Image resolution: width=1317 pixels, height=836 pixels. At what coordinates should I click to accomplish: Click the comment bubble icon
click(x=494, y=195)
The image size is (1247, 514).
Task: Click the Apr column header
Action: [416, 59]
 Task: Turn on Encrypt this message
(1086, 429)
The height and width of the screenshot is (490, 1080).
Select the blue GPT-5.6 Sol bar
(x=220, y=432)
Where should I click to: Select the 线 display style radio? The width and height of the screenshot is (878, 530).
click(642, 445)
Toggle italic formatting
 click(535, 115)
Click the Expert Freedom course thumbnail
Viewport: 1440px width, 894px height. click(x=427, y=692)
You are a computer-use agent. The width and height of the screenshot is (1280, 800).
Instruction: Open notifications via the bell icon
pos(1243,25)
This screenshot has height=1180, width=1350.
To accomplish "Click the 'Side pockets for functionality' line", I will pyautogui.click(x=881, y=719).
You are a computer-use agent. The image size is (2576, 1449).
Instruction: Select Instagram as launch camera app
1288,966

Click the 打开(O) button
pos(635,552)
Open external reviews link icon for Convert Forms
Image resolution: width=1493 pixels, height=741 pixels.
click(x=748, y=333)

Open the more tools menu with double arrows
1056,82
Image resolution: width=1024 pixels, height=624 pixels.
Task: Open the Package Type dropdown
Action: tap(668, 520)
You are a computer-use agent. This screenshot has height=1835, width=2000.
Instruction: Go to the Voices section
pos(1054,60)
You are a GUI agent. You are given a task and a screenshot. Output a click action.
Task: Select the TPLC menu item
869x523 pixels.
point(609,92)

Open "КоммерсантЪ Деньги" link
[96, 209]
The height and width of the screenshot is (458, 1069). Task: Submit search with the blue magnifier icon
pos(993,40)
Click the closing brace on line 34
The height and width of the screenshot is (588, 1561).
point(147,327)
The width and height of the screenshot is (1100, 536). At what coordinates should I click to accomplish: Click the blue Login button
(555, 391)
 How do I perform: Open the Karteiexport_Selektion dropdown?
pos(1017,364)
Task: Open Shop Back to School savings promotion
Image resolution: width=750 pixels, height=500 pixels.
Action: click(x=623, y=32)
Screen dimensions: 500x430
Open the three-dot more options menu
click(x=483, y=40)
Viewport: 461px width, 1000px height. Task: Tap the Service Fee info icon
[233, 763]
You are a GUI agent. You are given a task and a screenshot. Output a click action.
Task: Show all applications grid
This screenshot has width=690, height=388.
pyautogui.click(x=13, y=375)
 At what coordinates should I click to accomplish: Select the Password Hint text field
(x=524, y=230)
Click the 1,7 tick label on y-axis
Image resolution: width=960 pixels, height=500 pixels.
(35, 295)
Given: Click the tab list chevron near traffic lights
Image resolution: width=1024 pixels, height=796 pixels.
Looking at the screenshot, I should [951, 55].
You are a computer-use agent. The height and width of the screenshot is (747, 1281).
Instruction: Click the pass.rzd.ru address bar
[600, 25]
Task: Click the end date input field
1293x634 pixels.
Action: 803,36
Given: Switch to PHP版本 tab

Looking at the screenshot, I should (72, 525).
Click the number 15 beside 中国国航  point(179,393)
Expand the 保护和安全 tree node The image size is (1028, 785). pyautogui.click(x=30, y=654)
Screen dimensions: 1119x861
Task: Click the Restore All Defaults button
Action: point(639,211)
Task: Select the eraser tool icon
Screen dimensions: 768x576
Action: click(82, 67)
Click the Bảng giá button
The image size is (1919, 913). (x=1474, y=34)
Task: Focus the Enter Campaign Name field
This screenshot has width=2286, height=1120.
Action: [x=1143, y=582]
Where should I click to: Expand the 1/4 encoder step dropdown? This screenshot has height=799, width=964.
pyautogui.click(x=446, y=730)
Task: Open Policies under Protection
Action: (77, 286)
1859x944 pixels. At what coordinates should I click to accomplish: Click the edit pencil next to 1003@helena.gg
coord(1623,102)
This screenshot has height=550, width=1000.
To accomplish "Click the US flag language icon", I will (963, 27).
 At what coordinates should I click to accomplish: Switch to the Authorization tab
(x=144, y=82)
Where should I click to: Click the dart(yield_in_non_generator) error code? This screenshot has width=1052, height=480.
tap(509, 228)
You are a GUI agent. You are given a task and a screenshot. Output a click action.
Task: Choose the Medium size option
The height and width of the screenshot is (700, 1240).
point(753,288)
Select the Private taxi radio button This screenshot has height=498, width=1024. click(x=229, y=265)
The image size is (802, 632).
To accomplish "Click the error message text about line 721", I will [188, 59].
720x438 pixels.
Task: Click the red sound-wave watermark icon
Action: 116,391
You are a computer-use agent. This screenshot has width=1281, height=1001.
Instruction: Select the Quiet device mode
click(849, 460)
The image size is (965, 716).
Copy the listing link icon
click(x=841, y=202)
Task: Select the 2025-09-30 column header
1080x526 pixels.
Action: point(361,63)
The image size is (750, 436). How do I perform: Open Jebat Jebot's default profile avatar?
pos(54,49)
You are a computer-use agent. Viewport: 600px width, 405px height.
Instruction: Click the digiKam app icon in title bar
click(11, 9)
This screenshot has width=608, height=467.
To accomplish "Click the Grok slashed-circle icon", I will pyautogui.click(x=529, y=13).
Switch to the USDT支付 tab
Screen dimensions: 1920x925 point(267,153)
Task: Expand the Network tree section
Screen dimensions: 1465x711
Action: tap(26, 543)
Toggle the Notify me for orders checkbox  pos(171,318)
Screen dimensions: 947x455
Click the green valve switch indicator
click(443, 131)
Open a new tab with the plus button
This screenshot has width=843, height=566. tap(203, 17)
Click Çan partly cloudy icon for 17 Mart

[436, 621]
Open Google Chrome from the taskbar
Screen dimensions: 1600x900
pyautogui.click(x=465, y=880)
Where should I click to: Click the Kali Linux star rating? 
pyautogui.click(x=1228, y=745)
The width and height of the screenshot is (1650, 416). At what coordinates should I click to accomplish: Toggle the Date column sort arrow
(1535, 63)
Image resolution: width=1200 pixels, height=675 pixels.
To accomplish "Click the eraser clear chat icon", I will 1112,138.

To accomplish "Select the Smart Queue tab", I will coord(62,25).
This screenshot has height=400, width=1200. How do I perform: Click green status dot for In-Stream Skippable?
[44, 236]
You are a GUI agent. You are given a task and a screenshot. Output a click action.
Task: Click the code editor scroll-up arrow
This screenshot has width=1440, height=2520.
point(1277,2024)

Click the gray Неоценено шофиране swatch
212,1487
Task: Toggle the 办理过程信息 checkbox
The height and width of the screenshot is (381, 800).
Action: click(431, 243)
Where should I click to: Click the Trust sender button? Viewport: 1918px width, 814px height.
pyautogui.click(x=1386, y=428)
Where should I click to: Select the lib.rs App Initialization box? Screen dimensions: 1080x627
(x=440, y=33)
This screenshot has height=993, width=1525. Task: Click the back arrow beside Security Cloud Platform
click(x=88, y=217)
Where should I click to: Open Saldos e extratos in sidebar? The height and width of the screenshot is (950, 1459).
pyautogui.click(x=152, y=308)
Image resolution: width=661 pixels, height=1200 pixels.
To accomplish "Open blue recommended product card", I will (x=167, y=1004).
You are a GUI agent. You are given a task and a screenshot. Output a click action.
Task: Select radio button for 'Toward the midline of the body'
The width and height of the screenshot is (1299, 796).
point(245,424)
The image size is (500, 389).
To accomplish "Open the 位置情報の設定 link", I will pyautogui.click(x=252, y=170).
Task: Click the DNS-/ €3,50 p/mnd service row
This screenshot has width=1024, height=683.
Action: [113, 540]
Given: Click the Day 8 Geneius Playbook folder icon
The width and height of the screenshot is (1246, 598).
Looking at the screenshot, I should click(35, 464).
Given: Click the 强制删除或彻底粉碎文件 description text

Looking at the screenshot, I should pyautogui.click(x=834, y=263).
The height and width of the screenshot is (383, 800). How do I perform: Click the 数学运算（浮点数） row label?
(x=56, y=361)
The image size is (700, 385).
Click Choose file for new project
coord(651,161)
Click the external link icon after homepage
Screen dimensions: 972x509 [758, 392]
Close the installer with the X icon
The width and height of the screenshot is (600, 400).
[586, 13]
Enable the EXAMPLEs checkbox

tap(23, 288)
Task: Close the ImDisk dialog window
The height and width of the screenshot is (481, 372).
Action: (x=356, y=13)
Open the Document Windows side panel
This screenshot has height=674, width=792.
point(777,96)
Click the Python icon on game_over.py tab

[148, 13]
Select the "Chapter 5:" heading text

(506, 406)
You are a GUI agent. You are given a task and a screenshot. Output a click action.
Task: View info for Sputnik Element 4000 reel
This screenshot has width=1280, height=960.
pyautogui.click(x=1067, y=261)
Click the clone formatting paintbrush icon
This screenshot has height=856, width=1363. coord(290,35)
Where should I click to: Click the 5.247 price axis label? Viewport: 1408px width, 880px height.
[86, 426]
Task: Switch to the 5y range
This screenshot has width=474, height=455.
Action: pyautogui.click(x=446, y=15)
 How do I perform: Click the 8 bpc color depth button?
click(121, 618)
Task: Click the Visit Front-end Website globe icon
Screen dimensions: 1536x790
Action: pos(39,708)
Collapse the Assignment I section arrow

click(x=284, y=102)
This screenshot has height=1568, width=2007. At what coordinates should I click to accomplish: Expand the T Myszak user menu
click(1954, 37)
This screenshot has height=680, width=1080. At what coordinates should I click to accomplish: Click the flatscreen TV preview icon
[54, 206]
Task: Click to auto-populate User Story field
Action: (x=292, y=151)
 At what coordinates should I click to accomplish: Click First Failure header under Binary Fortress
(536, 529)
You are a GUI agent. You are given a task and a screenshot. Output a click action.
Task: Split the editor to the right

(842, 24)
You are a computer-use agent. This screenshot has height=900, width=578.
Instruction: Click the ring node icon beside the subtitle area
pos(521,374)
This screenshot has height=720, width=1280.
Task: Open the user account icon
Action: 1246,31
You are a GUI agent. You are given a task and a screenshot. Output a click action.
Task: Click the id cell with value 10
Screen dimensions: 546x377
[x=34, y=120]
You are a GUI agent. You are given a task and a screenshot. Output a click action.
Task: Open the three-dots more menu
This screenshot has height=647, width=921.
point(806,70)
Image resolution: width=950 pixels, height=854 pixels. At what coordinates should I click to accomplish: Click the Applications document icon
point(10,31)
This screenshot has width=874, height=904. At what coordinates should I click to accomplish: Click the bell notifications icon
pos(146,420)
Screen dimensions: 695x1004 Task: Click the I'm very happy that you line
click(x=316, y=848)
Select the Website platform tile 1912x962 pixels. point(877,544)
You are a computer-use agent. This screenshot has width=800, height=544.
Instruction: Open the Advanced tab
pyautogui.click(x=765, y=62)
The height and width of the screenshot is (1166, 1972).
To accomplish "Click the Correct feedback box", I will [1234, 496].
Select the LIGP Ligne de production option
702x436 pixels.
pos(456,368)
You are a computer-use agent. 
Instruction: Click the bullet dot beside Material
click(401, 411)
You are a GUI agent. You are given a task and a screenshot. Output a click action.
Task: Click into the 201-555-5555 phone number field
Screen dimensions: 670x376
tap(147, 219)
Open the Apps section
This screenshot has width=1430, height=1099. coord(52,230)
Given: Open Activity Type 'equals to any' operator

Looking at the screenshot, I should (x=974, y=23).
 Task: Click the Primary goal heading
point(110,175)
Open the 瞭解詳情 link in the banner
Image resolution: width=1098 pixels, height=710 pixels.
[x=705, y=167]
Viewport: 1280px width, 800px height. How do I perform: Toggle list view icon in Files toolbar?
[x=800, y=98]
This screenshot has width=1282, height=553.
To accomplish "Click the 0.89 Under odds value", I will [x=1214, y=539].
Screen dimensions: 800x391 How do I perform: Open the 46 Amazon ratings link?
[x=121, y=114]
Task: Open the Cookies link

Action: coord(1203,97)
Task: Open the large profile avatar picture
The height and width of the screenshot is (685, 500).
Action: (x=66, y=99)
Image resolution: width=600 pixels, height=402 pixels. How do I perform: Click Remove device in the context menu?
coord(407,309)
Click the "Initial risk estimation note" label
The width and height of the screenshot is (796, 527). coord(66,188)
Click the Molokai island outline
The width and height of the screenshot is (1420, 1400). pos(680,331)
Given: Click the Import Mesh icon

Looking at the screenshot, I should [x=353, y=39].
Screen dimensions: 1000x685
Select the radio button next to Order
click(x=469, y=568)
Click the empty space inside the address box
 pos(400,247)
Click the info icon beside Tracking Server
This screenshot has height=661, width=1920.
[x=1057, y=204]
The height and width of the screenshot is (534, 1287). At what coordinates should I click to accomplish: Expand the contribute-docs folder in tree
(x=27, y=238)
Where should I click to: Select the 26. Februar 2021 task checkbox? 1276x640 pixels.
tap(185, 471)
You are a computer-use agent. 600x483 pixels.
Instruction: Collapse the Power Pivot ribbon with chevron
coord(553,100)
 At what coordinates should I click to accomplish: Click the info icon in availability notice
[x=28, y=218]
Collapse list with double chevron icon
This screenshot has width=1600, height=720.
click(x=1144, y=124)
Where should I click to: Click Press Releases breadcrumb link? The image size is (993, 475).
○ ○ ○ ○ ○ ○ ○
▶ _Exercise description_:
Within the data above, the span starting at the line containing "The height and width of the screenshot is (700, 1240)." and ending at the line containing "has width=1281, height=1001." is to be retyped exactly, with no other lines.

▶ _Exercise answer_:
The height and width of the screenshot is (700, 1240).
point(753,288)
Select the Private taxi radio button This screenshot has height=498, width=1024. click(x=229, y=265)
The image size is (802, 632).
To accomplish "Click the error message text about line 721", I will [188, 59].
720x438 pixels.
Task: Click the red sound-wave watermark icon
Action: 116,391
You are a computer-use agent. This screenshot has width=1281, height=1001.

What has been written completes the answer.